The financial arrangements of these loans I have referenced are to private enterprises and therefore are not publicly disclosed. Assume for a moment, however, that these loans have a "call" provision, meaning that the lender can re-negotiate the terms of the loan after a certain period of time. This is often a standard practice with sizable loans. Some call provisions even give an out to the lending institution in that they do not have to renew the loan but can demand for the outstanding balance to be paid in full. "So what?", you might ask. Consider this- you have a loan that was issued by a healthy lender under agreed upon terms that worked for the borrower. Now you have to re-negotiate the loan after a certain period of time, but your lender is now in dire financial straits. If, and that is a big if, you can re-negotiate the loan, the terms may not be as favorable. In fact, they may not be workable at all for the economics surrounding your hockey club. Well, you say, that's fine. I will just find another lender to work with me. In today's economic and lending environment, that is much easier said than done. The potential for an owner, or owners, is to face a financial doomsday scenario- unable to refinance at agreeable terms or find another lender to step in and take over the debt. As well, imagine, if an owner is trying to sell an NHL franchise in today's market. Financing that sale for a new buyer is going to be difficult, if not impossible, and their are very few owners that have the financial horsepower to write a check for most sports franchises.

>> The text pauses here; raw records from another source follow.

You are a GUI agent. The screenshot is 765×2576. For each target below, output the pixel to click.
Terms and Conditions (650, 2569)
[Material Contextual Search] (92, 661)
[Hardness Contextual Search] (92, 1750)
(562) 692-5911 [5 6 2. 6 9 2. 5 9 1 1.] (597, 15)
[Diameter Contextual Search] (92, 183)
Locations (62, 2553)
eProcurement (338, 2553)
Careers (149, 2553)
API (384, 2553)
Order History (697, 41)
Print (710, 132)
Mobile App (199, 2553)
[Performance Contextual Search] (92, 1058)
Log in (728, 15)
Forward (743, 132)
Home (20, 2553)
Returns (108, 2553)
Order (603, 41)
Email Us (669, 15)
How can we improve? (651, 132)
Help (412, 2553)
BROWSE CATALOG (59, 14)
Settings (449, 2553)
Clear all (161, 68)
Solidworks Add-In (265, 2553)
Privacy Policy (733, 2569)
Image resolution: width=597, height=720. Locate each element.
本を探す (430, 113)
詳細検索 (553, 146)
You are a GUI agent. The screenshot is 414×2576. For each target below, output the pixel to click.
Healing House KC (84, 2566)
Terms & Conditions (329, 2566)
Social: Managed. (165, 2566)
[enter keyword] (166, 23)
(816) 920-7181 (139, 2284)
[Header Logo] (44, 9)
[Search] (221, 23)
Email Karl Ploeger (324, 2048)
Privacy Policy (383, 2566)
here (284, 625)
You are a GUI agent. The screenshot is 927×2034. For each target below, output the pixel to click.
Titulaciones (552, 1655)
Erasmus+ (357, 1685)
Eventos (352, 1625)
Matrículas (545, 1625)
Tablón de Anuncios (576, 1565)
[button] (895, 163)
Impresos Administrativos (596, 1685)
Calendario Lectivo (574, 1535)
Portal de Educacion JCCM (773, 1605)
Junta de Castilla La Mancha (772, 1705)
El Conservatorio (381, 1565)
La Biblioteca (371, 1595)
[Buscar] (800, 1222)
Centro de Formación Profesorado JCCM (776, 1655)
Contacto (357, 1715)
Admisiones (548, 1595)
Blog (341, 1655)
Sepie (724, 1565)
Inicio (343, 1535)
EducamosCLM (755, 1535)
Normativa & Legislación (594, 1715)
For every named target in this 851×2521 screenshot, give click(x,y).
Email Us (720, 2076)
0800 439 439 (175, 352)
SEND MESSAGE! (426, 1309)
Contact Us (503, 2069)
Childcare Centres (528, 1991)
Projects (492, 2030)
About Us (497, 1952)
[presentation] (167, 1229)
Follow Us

The effects of this situation with CIT, and with lending to the sports world in general, can be devastating. Team owners could be faced with finding alternative sources of financing, which I believe will be difficult. Many teams use lines of credit to fund short term operating shortfalls and cash flow needs, and will be pinched if those dry up, forcing an owner to pony up more persoanl cash (if possible). Term loans that are re-negotiated at higher rates or less than favorable terms could force teams to divert operating revenue to debt service. That operating revenue is used from everything from funding payroll to operating an arena. Quality of the product on ice and the fan experience could suffer. And in the current environment, franchise values could fall. The market value of anything is only what a willing buyer will (and can) pay. It is the ability to pay that will be in question. Remember, I said that there are very few potential team owners that have the ability to write a check for a franchise. Most rely on some form of financing, and with few lenders willing to fund these purchases, values will ultimately fall.
There is no doubt the financial landscape has changed. The impact of those changes will not be positive and will take years to play out. It remains to be seen how these changes will impact the NHL and the sports world.